How Long Does it Take to Sell a House in 2019
The question of how fast you can sell your house in 2019 has been addressed by Rightmove who have reported that 28% of the homes advertised for sale on their property portal have remained unsold for over 6 months. Furthermore, 8% of homes listed have remained advertised for over a year.
For those who don’t know, Rightmove is the largest property portal for advertising homes for sale in the UK. It’s used by almost every estate agent and is usually the first place any house buyer looks when looking to buy a home. Along with the monthly House Price Index, Rightmove often publish internal information that they can see which shows a true reflection of the current sentiment in the market. In fact, the data that Rightmove publish is so important for the industry that Surveyors use the portal to establish the market value of your home and have access to Rightmove Plus which can be seen discussed in our article here.
This new data published by Rightmove which shows an increase in the amount of time it takes to sell a home isn’t necessarily as alarming as one would think at first site. Last year the figure was only slightly less, showing that 27% of homes failed to sell in the first 6 months and of course towards the end of the last recession the property market was really in the doldrums for a variety of different reasons but largely due to the lack of mortgages available and at that time there were more than 40% of properties remaining unsold for over 6 months and 29% of sellers couldn’t find a buyer for over a year. Further to this issue at Direct House Buyer we have produced an interesting analysis of when the next recession will be.

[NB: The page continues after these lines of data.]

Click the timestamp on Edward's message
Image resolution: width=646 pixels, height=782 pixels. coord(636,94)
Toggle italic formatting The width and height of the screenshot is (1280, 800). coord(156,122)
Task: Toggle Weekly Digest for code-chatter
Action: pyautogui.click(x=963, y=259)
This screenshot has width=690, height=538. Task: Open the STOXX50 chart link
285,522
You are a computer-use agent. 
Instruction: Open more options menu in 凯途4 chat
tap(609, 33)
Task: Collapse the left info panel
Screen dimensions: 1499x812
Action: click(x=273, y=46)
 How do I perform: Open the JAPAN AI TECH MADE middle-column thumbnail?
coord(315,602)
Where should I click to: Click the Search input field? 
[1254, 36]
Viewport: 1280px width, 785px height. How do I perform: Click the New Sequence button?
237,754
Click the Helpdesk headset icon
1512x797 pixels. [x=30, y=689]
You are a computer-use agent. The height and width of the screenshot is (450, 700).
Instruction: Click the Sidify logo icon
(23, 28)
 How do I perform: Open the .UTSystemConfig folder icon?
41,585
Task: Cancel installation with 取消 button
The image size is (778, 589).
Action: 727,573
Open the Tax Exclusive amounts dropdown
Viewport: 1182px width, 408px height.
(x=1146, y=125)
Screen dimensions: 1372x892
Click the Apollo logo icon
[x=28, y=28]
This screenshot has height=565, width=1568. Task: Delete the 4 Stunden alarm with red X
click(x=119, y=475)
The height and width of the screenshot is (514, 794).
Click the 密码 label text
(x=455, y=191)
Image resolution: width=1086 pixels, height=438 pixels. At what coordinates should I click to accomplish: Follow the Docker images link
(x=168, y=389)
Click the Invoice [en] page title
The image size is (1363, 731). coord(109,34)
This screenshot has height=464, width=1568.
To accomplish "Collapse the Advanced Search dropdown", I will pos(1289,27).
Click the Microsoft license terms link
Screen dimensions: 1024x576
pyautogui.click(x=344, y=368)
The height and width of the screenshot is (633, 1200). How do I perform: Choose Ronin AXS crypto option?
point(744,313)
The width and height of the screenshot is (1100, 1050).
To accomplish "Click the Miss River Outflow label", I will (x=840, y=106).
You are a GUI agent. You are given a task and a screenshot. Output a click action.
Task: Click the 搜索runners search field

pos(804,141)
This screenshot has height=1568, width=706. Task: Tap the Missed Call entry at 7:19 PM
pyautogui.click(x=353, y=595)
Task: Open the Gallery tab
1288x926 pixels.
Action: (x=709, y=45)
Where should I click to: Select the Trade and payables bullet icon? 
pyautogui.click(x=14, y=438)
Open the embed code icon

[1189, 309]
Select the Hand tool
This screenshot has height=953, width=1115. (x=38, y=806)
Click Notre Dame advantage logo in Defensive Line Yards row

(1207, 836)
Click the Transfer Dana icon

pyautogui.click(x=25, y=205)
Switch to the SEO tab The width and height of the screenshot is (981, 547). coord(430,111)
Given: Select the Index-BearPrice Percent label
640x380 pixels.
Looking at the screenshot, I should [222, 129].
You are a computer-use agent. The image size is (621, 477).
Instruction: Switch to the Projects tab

The Threat of a Recession is Stopping Properties form Being Sold
For many sellers who need to sell their house fast the current uncertainty in the market is largely due to Brexit uncertainty and that’s preventing Buyers from having enough faith that moving home in the current climate is a good idea. Lets face facts who would want to raise the funds for a deposit only to have that wiped out by a dramatic fall in house prices. Not only would it be wiser to wait for a fall and buy at the bottom of the market many homeowners in the last recession where further forced to top up their deposit requirement once they already owned their home because there mortgage contract allowed the lender to repossess their property if it fell into negative equity. More information about whether or not now is the right time to buy a house can be seen here.
House Prices Have gone up 5% in the Last Few Months
Conflicting data is showing that the property market may be more buoyant then some currently think. Aprils House Price Index showed a 1.1% price jump in April and it’s also reported that house prices are 5% higher than last year. This news does shows a reversal in trend however it needs to be acknowledged that this is a comparison with an already subdued market that we have seen over the past 3 years, which has been stated by Russell Galley who is the Managing Director at Halifax. It is also believed that low mortgage rates are currently supporting the housing market so one would think that if mortgage rates and lending criteria increases then the property market could become even more stagnant. At Direct House Buyer we believe that if the lenders start to pull mortgage products or increase Interest Rates then this could start a very negative chain of events.
The UK Property Market is Experiencing Different Regional Situations
Property Analyst Kate Faulkner discusses the current state of the UK property market on BBC News.
In the Video above the current differences between regions is discussed. According to Kate Faulkner – London, The South East and East Anglia are currently experiencing a pull back due to experiencing such tremendous growth since the last recession and have overshot what the true value of what prices realistically should be in those areas. The National Average is showing a very mixed picture, if you take for example prices in The North East where the average price of a property costs less than it did 12 years ago. Also an interesting take on the comments form Mark Carney who said that prices could fall 35% which was commonly reported and alarmed the nation. However, her understanding is that he said that if prices fall by 35% then the Bank of England could cope which Kate Faulkner believes is a good news story. The opinion of others did however show that the fact that such a dramatic price fall was even mentioned form the Governor of the Bank of England certainly sent some shivers through the industry.